When entering the job market with a bachelor’s degree in psychology, the most important aspect to helping you land a job is experience. While it is tempting to wait tables while in college because the tip money is good, you will need relevant experience on your resume in order to get the job you want. In order to gain that valuable, relevant experience, get involved!
What is networking?
Networking is basically getting to know people who can help you meet your career goals. Ideally, networking begins when you are a freshman. By the time you are graduating and looking for a job, you should have a list of professional contacts who can help you in your job search.
Why should I network?
- You have probably heard the phrase, “It’s not what you know. It’s who you know.” While this can be frustrating for recent college graduates looking for their first job, the hiring process doesn’t provide employers with much information to find the best candidate. From the employer’s point of view, it is very difficult to know if someone will be a good employee based on a resume and interview alone. If you had previous interactions with that employer through internships or volunteer work (and did a good job!) or if you know someone who the employer knows and trusts, your chances of getting the job are greatly increased.
- Newspapers and the internet are more popular job search resources for job seekers than networking. However, employers use networking to find employees than newspaper and internet postings.
How do I network?
Tell everyone you are looking for a job!
- Let your friends, family, former co-workers, neighbors, fellow students, everyone know what you are looking for (full-time job, internship, etc.) You may be surprised at how many professional contacts your parents have!
- When a store clerk asks if you are finding everything ok, reply, “Yes, except for a job!” They just might tell you a management trainee position is available at their store!
Internships, part-time jobs, volunteering, job shadowing
- Find a position using our Career Experience page.
- Introduce yourself to everyone and ask what they do at the organization.

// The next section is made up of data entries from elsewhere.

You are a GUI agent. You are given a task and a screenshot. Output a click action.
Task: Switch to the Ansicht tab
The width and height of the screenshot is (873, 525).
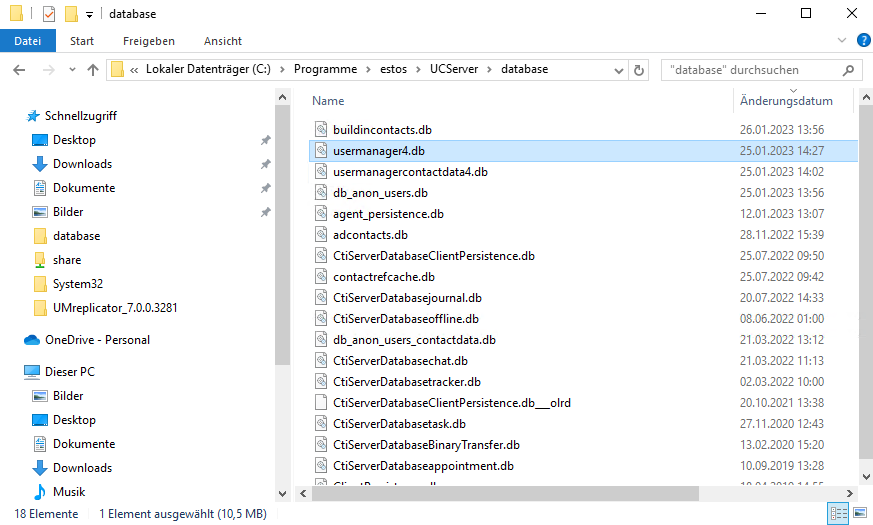(222, 41)
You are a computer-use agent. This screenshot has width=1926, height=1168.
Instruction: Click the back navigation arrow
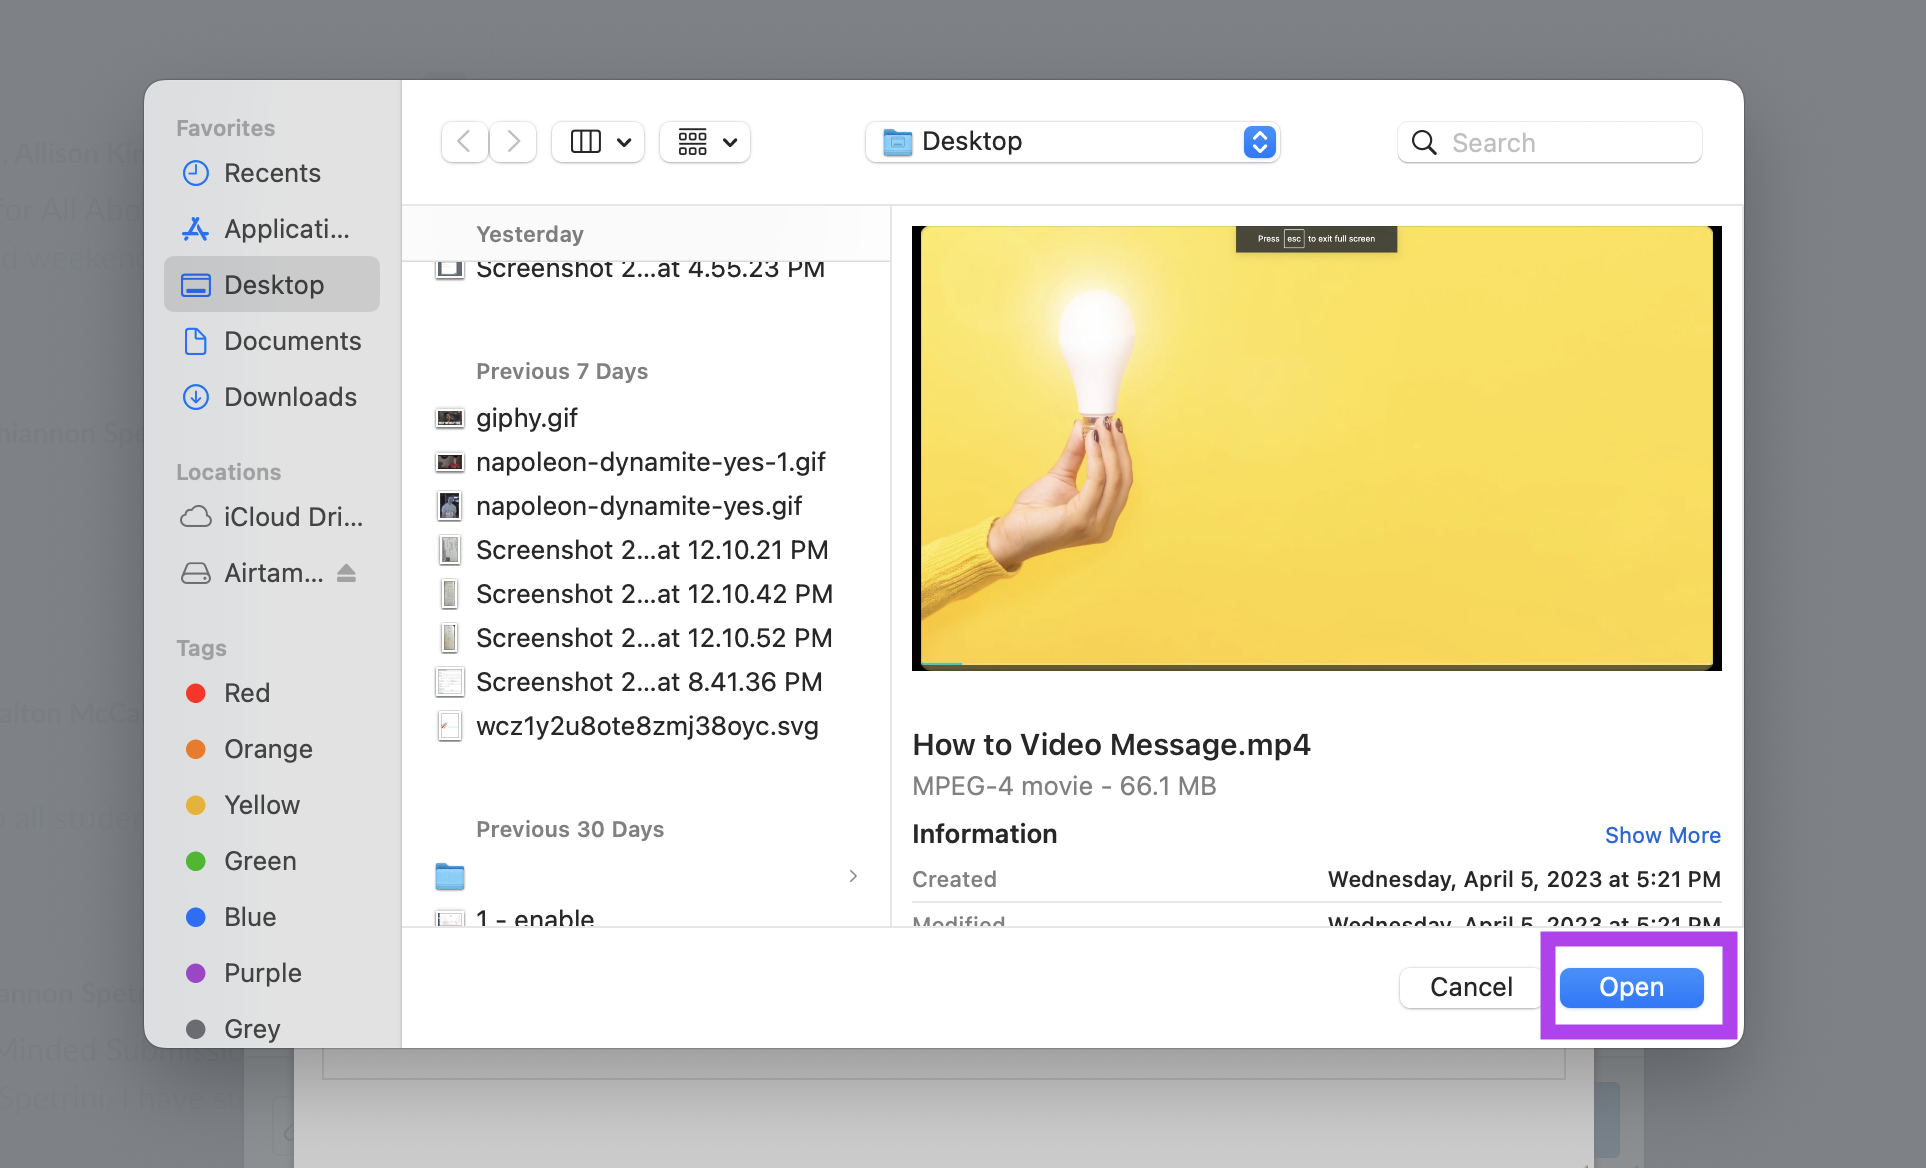pyautogui.click(x=465, y=139)
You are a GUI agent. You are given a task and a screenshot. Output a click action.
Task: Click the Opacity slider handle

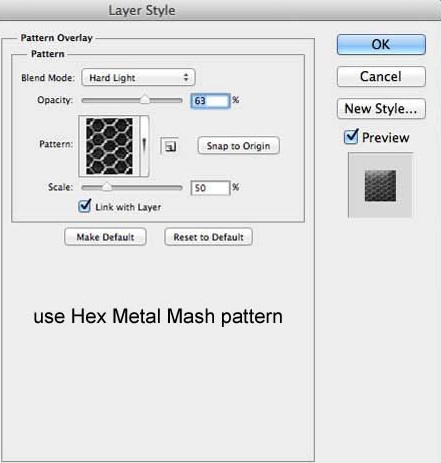tap(145, 99)
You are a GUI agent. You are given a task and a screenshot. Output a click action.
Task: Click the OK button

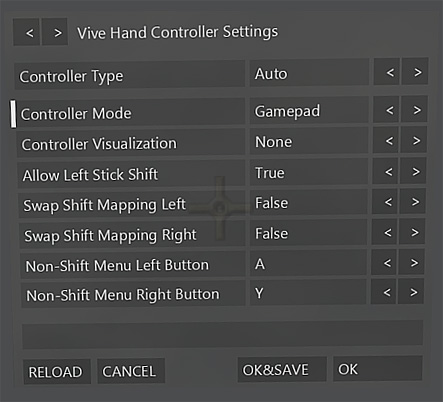pos(378,369)
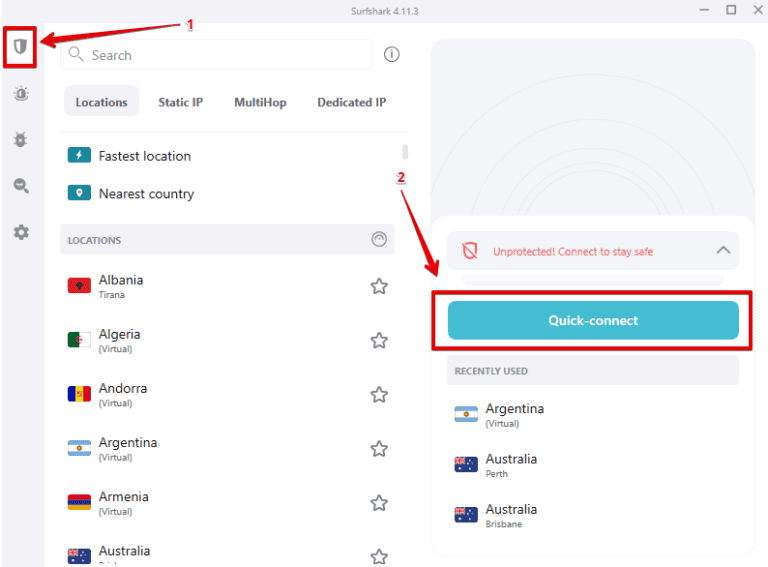The height and width of the screenshot is (567, 768).
Task: Toggle favorite star for Albania
Action: (x=379, y=287)
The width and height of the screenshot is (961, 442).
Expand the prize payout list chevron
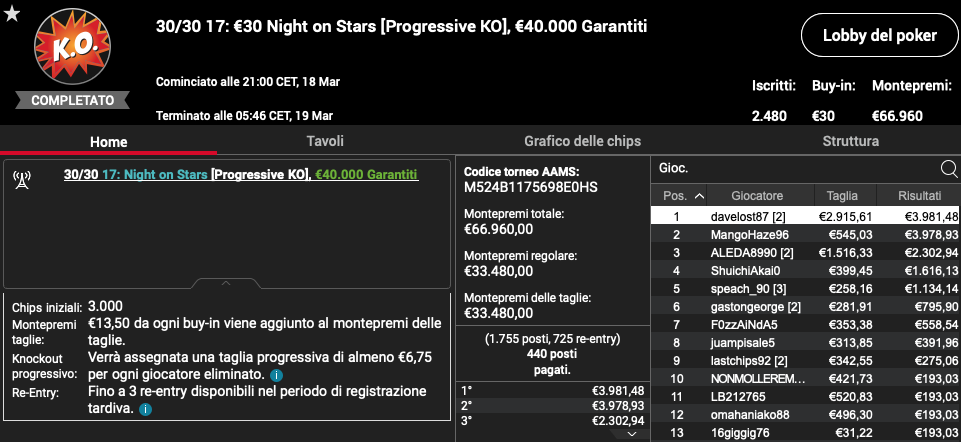632,435
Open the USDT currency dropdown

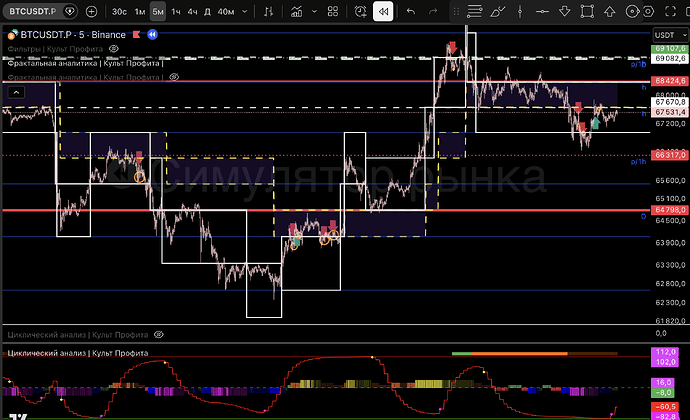(x=667, y=33)
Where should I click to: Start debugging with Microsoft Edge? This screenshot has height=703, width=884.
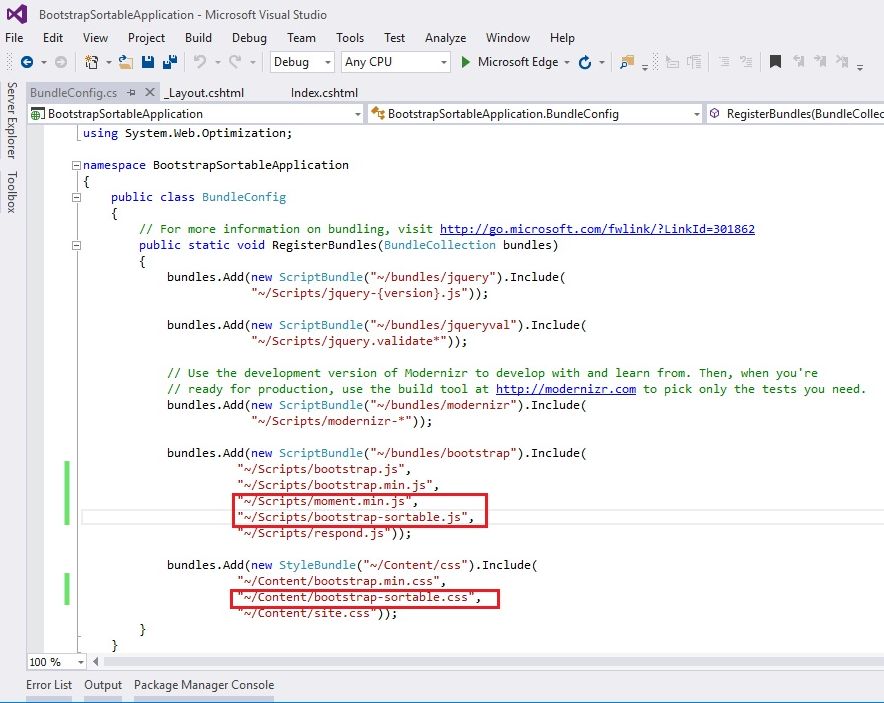[x=466, y=61]
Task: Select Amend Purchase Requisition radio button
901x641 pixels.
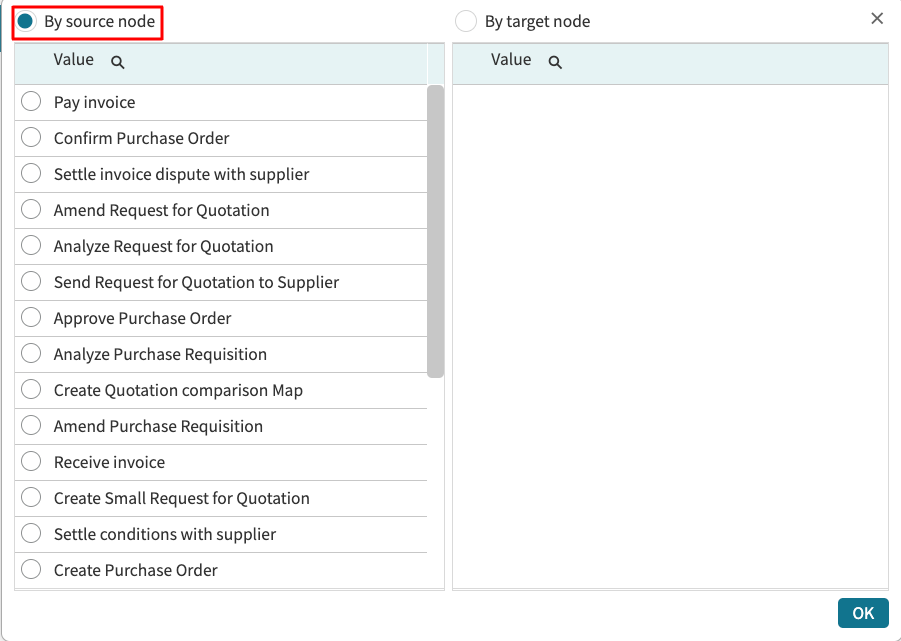Action: click(x=31, y=426)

- Ask for and save business cards or contact information from people you meet. Be sure to jot a note on the back of the business card regarding your interaction with them so you don’t forget!
- Do a great job!
- When your experience is over, ask your supervisor if he/she will be willing to serve as a reference for graduate school and future jobs. If so, be sure to keep them up-to-date on which schools/positions you are applying to so they are not caught off guard when the phone rings!
- Send your supervisor a thank you letter for giving you the opportunity to gain this experience, and stay in touch after you leave.
- Join a local professional organization and attend their meetings regularly
- Take on a leadership role within those organizations
- Create a profile on this professional networking site which will allow you to search for employers and allow employers to search for you!
- Join the official University of Nebraska-Lincoln LinkedIn group to find alumni and reach out to them for advice on your job search.
- Join LinkedIn groups related to your career field to learn more about the industry.
- Take on leadership roles
- Before you leave the organization, ask the organization’s sponsor if he/she will be willing to serve as a reference for graduate school and future jobs. If so, be sure to keep them up-to-date on which schools/positions you are applying to so they are not caught off guard when the phone rings!
UNL Career Services
- Attend Meet-the-Employer events
- Set up an account on Husker Hire Link, an online job and internship research tool that allows you to search for opportunities, post and send your resume, and participate in on-campus interviews and career events.
- Attend On-campus Interviews
- Attend Career Fairs. Even if you are not ready for a full-time job, career fairs offer the opportunity for part-jobs, internships, and networking
- Make an appointment with a career counselor as they are familiar with local employers and have professional contacts at different companies
- Attend local Career Fairs
- Attend local Employer Open Houses
Faculty and Advisors
- Develop a relationship with one or more faculty members whom you can ask to serve as a reference for graduate school and future jobs. Again, remember to keep them up-to-date on the schools/positions to which you are applying.
- Advisors often are familiar with local employers and have professional contacts at different organizations.
- Create a networking card, which is much like a business card. Low-cost student business cards are available through UNL Printing Services and they offer several UNL designs from which you can choose.
- Keep your resume up-to-date and have copies readily available in case your new contacts ask for it.
The basis of a liberal arts degree is to impart students with transferrable skills, which are knowledge and abilities you develop as a college student that are transferrable to the job market. For example, while you probably will not need to recite the steps of the scientific method for your future employer, you will need to communicate how learning the scientific method taught you to think critically and solve problems.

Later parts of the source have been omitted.